Uno, que es moderadamente pesimista, recibió hace ya tiempo de un buen amigo el consejo de que no importaba tanto cumplir años como disfrutar de la vida, que la melancolía no puede ser buena compañera más de cinco minutos seguidos. Y es que se aprenden muchas cosas de los amigos, que esto de la amistad siempre me ha parecido cosa importante para la salud mental. En las películas made in USA uno está acostumbrado a que todos los protagonistas vayan semanalmente a la consulta del psiquiatra o, como se dice bobamente ahora, del terapeuta. En España, que somos más abiertos a las relaciones personales, en cambio tenemos a los amigos y el bar, ah, cuánto progresaría el gremio de los psiquiatras si en nuestra cultura no existiese algo tan importante como la partida de después de comer o la hora del aperitivo dominical.
Esos cafés con partida y esos vermúes (¡y el fútbol!) son pura magia sanadora y en ella se olvidan muchos complejos y otros males del ánima. Eso que nos ahorramos en medicinas, me parece. A veces pienso que también debería bajar yo al bar de la esquina con más frecuencia, aunque primero debería aprender a jugar al tute o al mus para ser admitido. O al dominó, a ver si ahora que a Aznar le sobra tiempo tiene a bien ponerse un rato conmigo, que se me ocurren unos cuantos consejos que darle.
Porque cuidado que son importantes los amigos para llevar la vida medianamente bien. A mí es que me lo dice con frecuencia Misanta: “Hijo, que es que no tienes don de gentes”. Y yo le respondo que cuánta gente importante conozco que siendo unos zotes en cuestión de relaciones sociales han llegado a metas elevadas en la vida, incluso concejales y todo. Y es que siempre he sido bastante inútil para tener amigos, aunque contradictoriamente ya digo que siempre me han importando mucho, qué se le va a hacer.
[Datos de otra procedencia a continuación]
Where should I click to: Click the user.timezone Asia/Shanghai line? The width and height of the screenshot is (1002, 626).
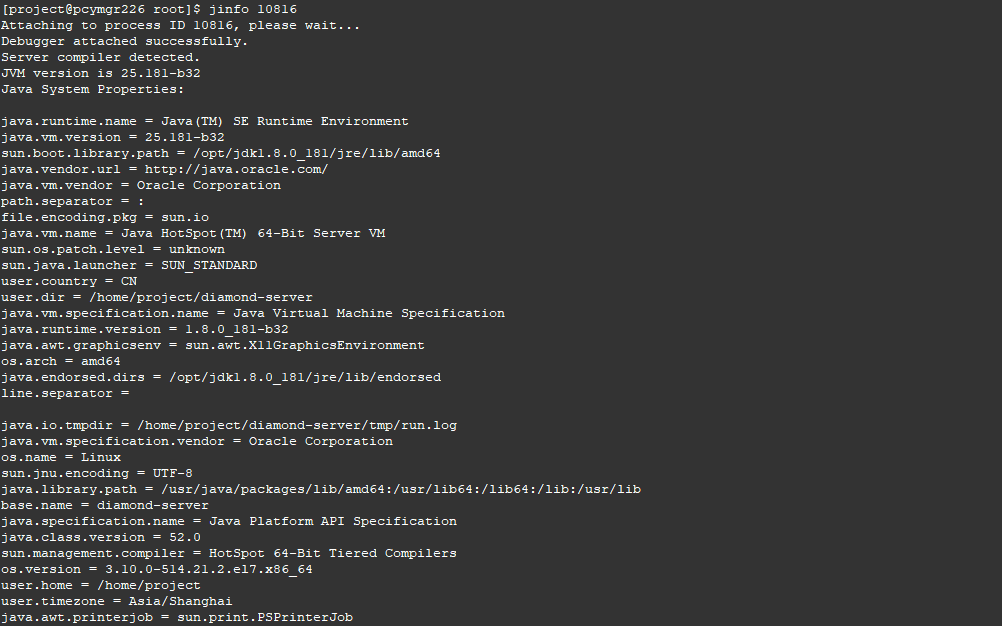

Claro que he tenido y tengo amigos, y claro que los puedo contar con los dedos de las manos, como nos enseñaron que debe de ser. Pero la verdad es que, será por culpa propia o por la marcha sin sentido de esta sociedad, he empezado a perder algunos de los que tenía.
Incluso alguna vez he sido buen amigo de mi jefe, si bien era un jefe momentáneo y circunstancial, y hasta nos invitábamos a comer espontáneamente, que es un chollo al que todos los ciudadanos de bien aspiran. La cosa se acabó, para que Misanta no me eche siempre la culpa a mí, cuando él me hizo libremente una serie de promesas que no cumplió, causándome serios perjuicios, que lo de las promesas incumplidas no es de recibo entre amigos, allá él.
Pero yo sigo siendo un incondicional de la amistad. Incluso en momentos como éste, cuando el exceso de calor me lleva al malhumor, pienso que es de lo que más merece la pena en esta vida. Bueno, y mi vecinita de enfrente también, que no es que seamos amigos pero vaya si la merece, sobre todo los sábados por la tarde, cuando sale en busca de guerra.
Les dejo, amables lectores, que parece que va a haber tormenta y las temperaturas se van a aliviar un poco. En caso contrario procederé a inyectarme en vena un vídeo del Real Madrid que ganaba ligas y campeonatos de Europa (“Championslig” le dicen ahora los cursis) desde el vestuario. Aunque lo dirigiese un estropajoso salmantino con bigote obrero en vez de un elegante caballerete, tal vez de origen portugués, brasileño o centroeuropeo.